Supplied data START

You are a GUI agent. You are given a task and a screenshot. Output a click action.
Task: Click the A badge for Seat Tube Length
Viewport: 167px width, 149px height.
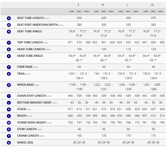point(9,18)
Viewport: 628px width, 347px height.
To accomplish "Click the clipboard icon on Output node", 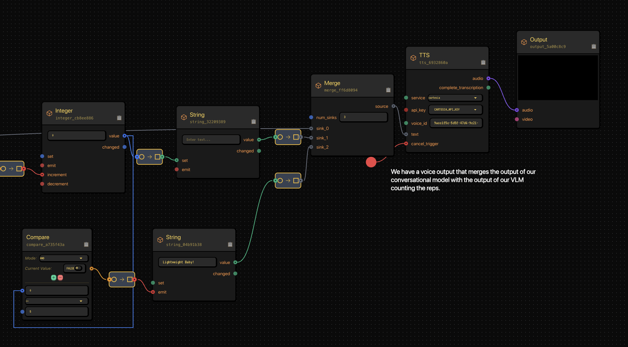I will pyautogui.click(x=594, y=46).
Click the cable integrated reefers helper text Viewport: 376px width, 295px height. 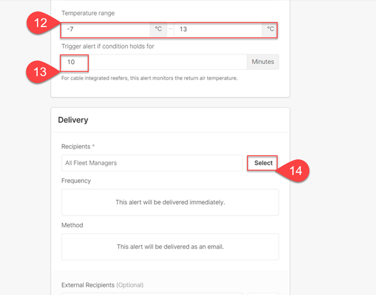149,78

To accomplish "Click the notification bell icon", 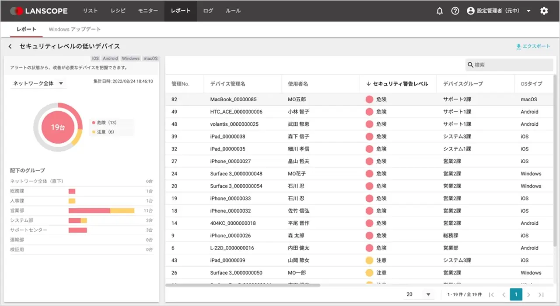I will pos(440,11).
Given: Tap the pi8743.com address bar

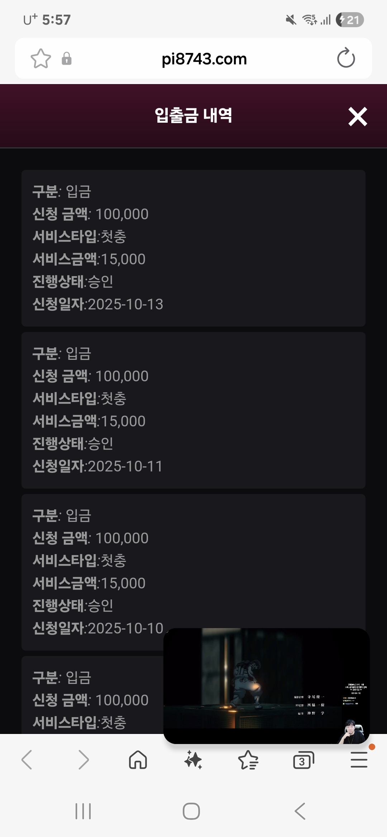Looking at the screenshot, I should (204, 59).
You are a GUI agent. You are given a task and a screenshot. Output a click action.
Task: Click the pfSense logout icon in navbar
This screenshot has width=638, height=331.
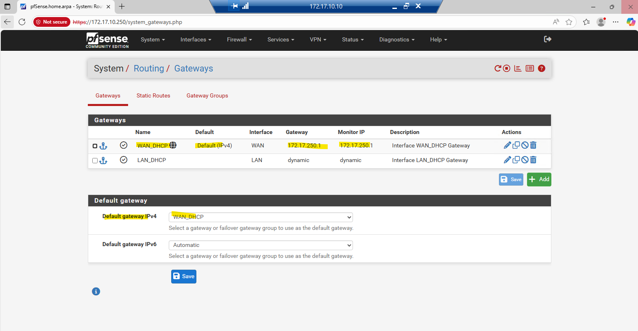pyautogui.click(x=547, y=39)
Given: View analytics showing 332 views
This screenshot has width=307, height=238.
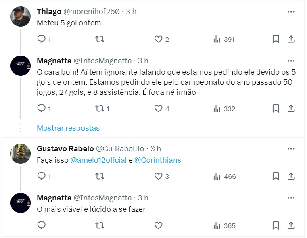Looking at the screenshot, I should tap(224, 109).
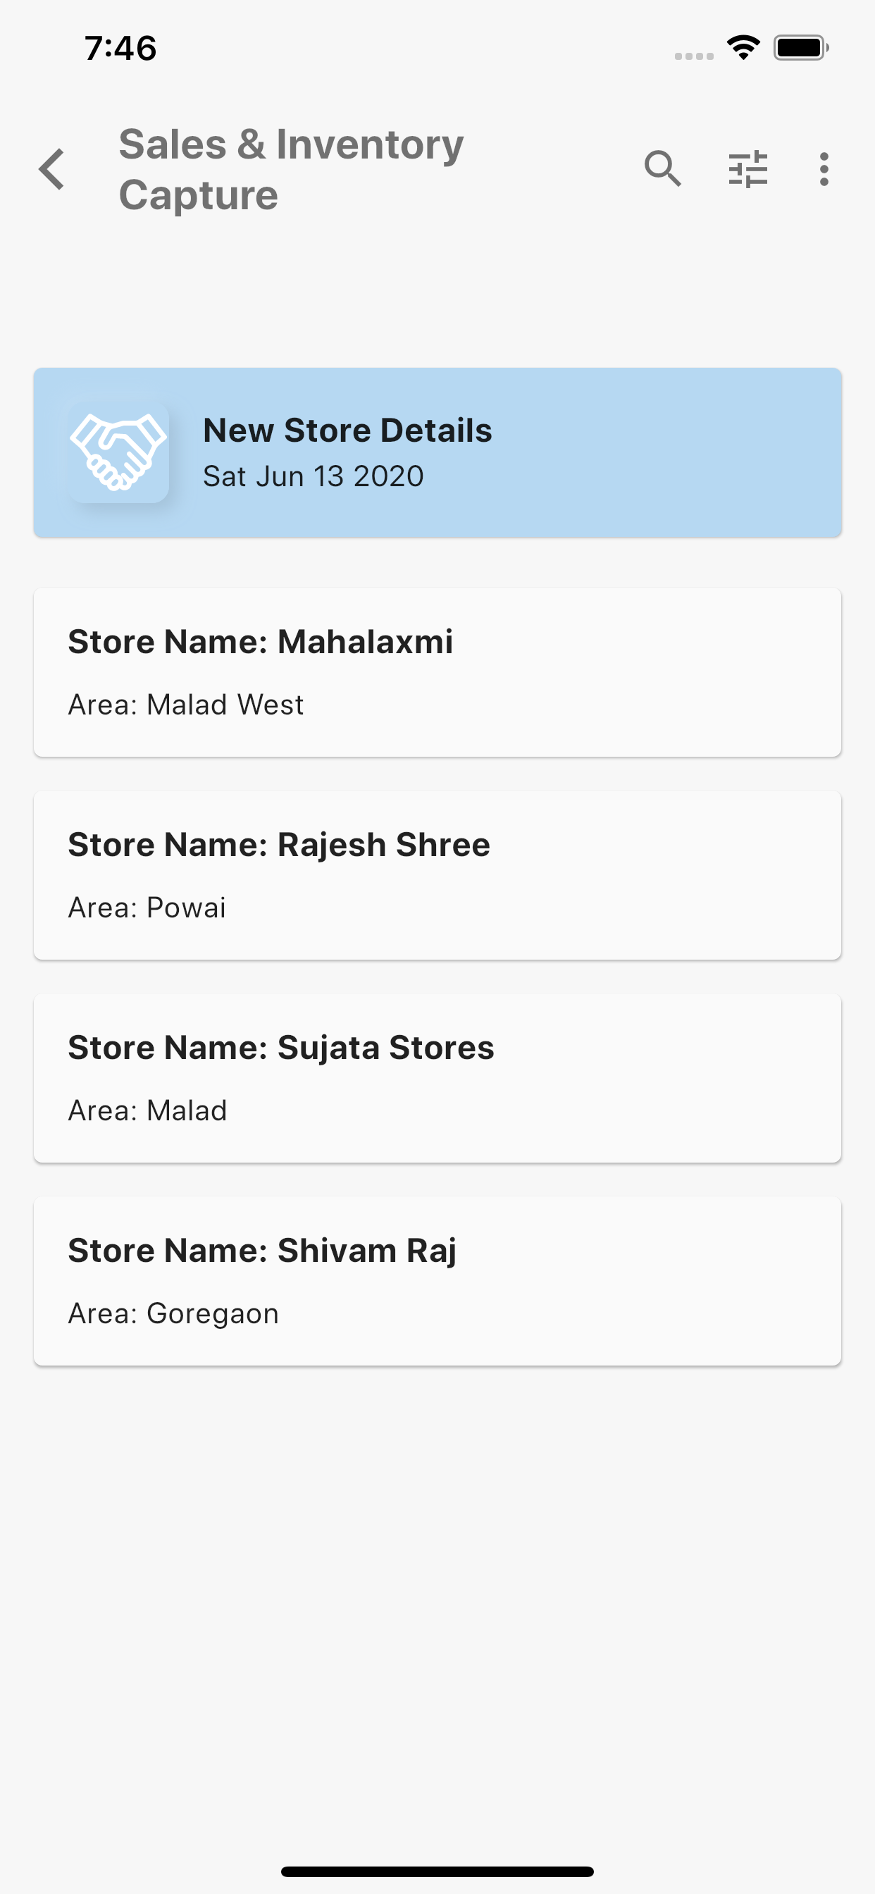Click the Area: Powai text
875x1894 pixels.
[147, 907]
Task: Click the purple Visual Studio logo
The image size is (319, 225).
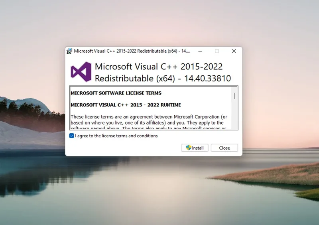Action: 81,72
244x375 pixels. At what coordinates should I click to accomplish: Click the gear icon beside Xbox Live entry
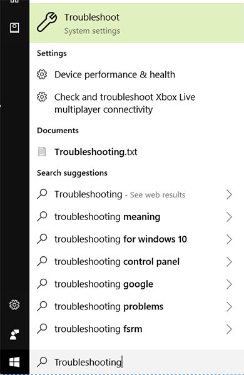(x=42, y=97)
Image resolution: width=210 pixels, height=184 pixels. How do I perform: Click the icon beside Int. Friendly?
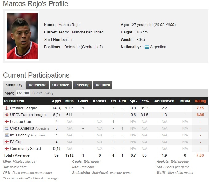point(6,135)
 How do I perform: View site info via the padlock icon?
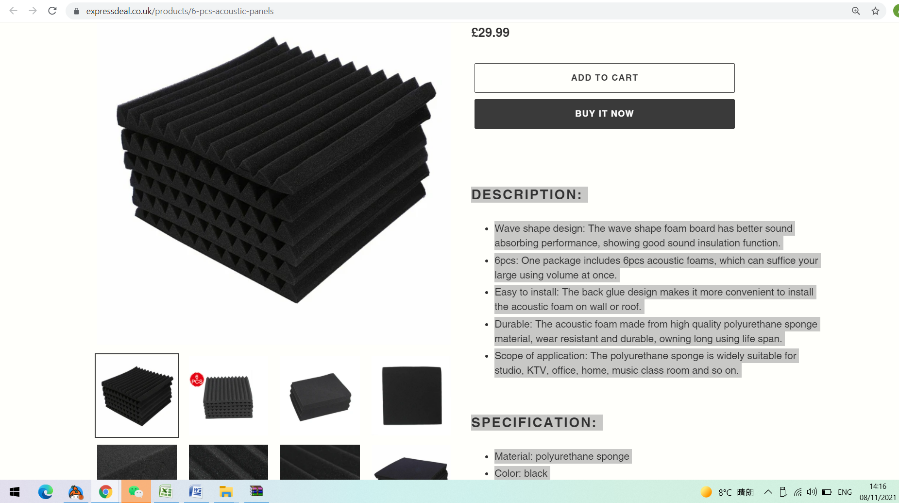click(76, 11)
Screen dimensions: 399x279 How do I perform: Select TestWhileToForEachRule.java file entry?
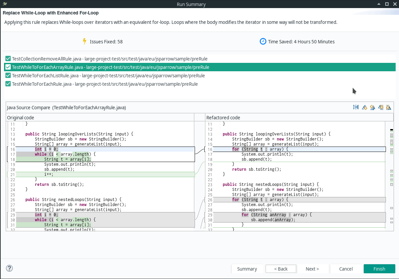click(105, 84)
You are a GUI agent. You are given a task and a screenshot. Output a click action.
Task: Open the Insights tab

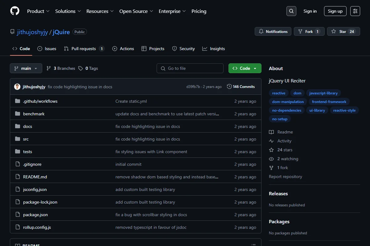click(x=214, y=49)
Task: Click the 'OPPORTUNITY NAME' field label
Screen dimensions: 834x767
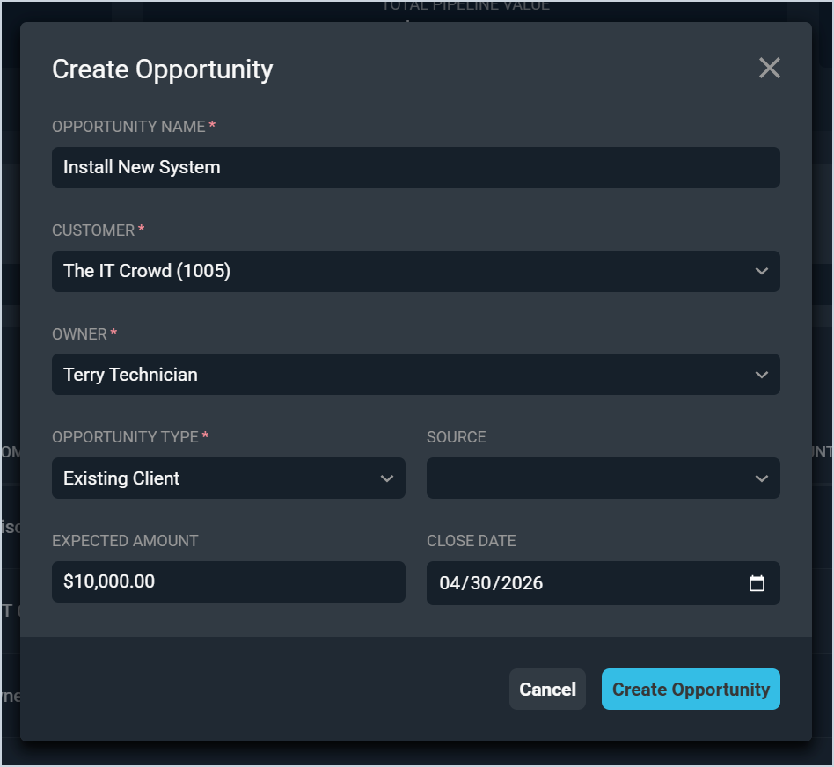Action: point(128,127)
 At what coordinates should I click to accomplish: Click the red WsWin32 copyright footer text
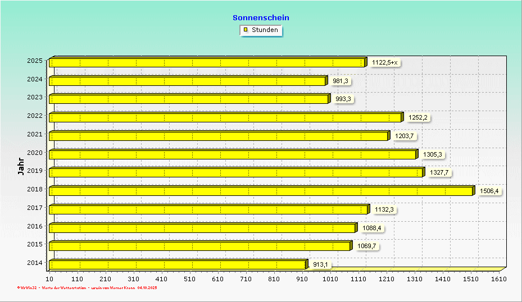(x=87, y=288)
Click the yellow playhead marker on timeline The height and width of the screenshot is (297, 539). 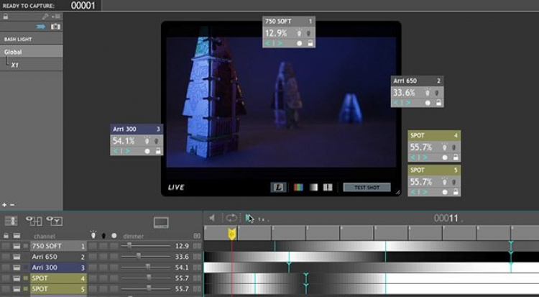click(x=232, y=234)
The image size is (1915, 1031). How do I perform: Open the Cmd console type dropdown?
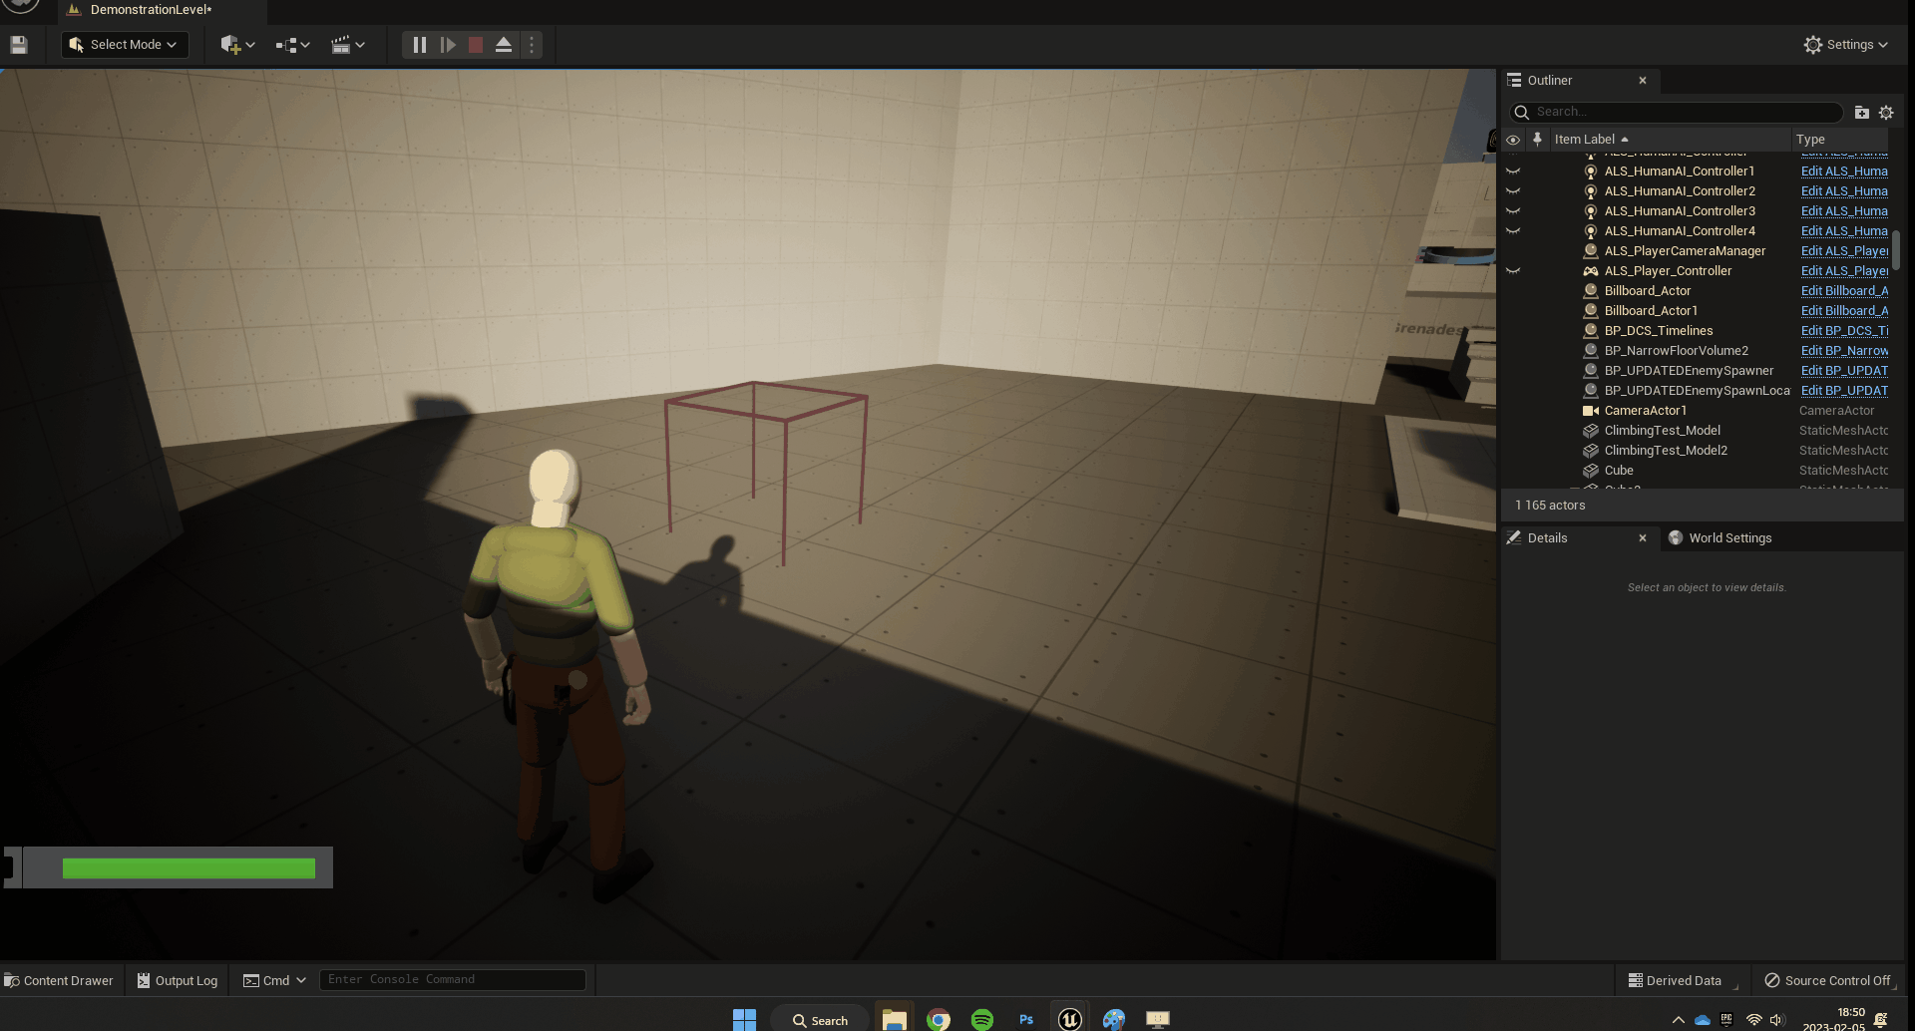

Supplied data END

Taking the records above, print only and exactly the lines from the line with "Screen dimensions: 399x279" to the line with "Task: Click the 'OPPORTUNITY", both kept, and exclude pictures.

Screen dimensions: 399x279 How do I perform: Select TestWhileToForEachRule.java file entry?
click(105, 84)
You are a GUI agent. You are given a task and a screenshot. Output a click action.
Task: Open the Insights tab

click(x=214, y=49)
Task: Click the 'OPPORTUNITY NAME' field label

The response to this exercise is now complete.